2017 Outlook: The move to first base couldn't have worked out better: His 147 games played were his most since 2012, and his No. 53 finish on the Player Rater was his best since 2010. Those successes, however, might cause him to be overvalued entering 2017, as he exhibited a widening platoon split -- 116 points of wOBA, his second-largest split of his career -- and the lowest contact rate of his career (78 percent). Ramirez's scorching finish could signify that a less-taxing defensive role might have increased his odds of repeating his number of games played, but he's also now 33 years old with a checkered injury history.
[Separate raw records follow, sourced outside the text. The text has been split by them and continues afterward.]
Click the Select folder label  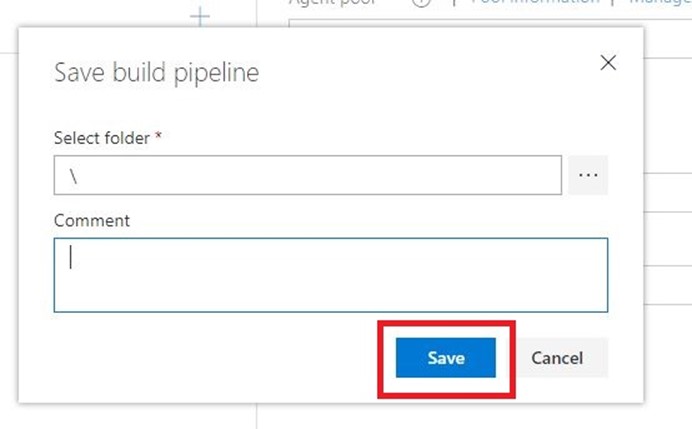coord(102,138)
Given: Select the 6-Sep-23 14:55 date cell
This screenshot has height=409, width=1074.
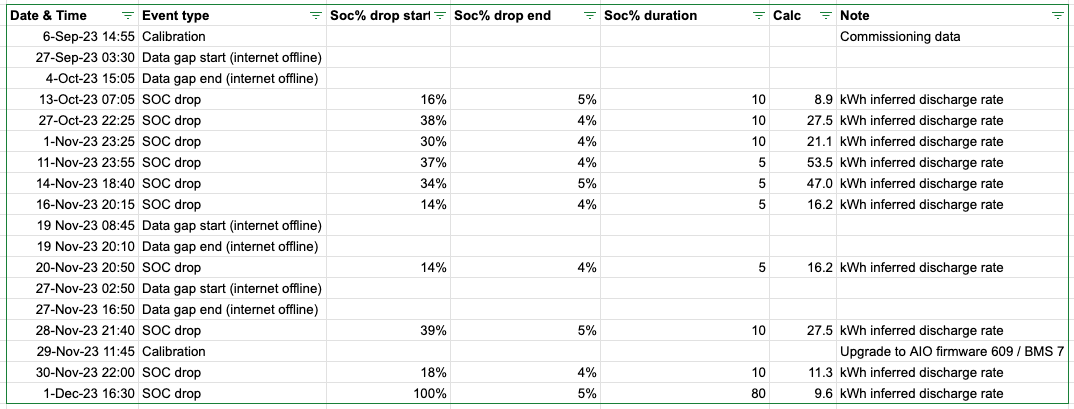Looking at the screenshot, I should 73,37.
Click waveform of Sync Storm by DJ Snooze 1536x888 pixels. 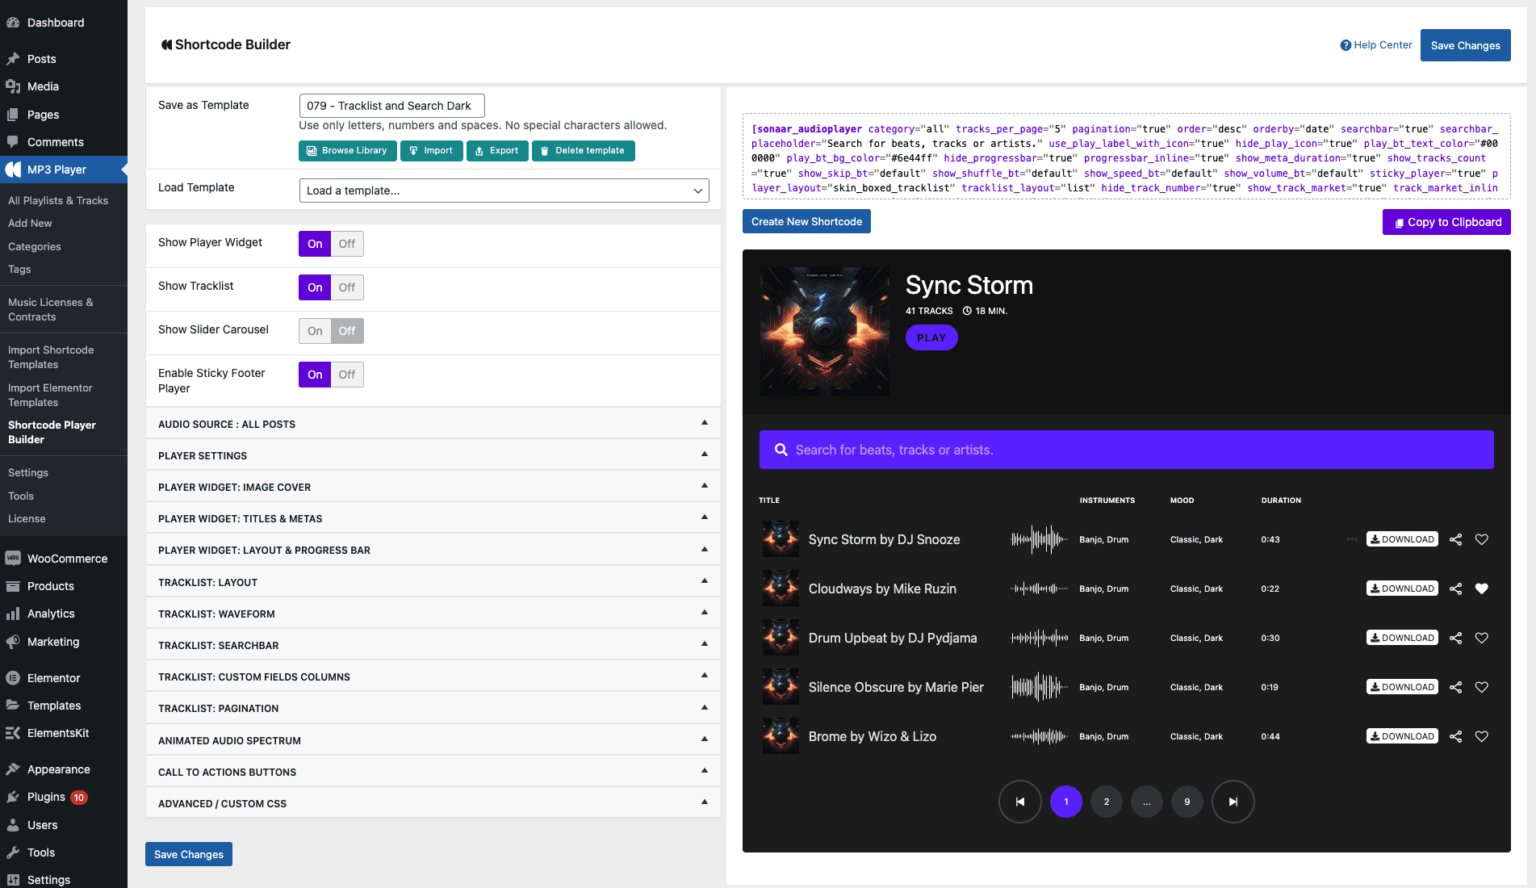tap(1039, 540)
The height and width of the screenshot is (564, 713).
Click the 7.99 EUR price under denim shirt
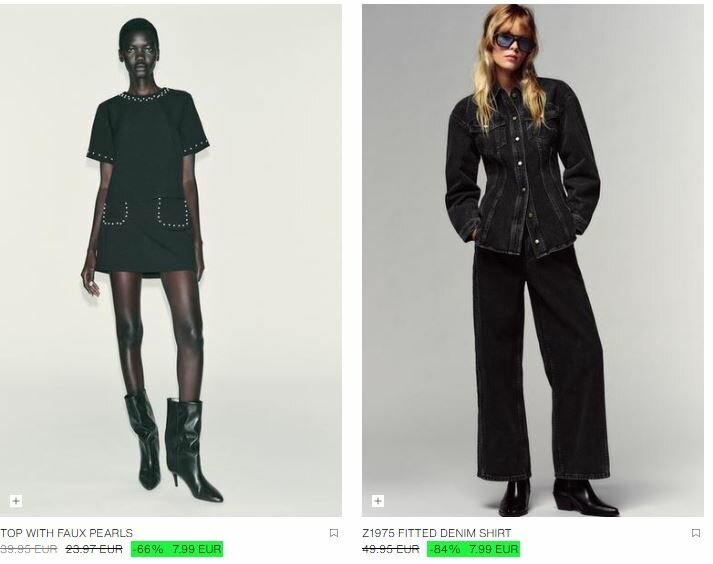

He's a sixth or seventh rounder in standard mixed leagues as well as points-based scoring, and no longer possesses the profit potential from there he had in the past.
2017 Outlook: After spending two years as a utility infielder for the Twins, Nunez graduated into a regular role divided between third base and shortstop, the boost in playing time almost entirely explaining his statistical breakthrough in 2016. As he had been throughout his career, he was a low-walk, modest-average hitter with a hint of pop, with his primary appeal in fantasy leagues his stolen bases, his 40 setting a new career best. After finishing last season with the Giants following a midseason trade, he'll shape up as their starting third baseman initially, though his versatility might always tempt them to drop him back into his previous utility role, one which would deflate his counting numbers (runs and RBIs) and make him a weak choice in mixed leagues. Consider Nunez a strong mid-round pick for his speed, but beware that his risk of regression is high.
2017 Outlook: Moreland has managed at least 20 home runs and 60 RBIs in three of the past four seasons -- those coinciding with his three healthiest campaigns -- and now moves to Boston, where he'll take over first base to afford Hanley Ramirez to shift to the less-taxing DH position. Not much should change; the Red Sox's lineup probably won't provide much more counting-numbers support than the Rangers' did last year, and Fenway Park in most respects is a worse environment for left-handed power than Globe Life Park. Consider Moreland corner infield material in larger-than-standard mixed leagues.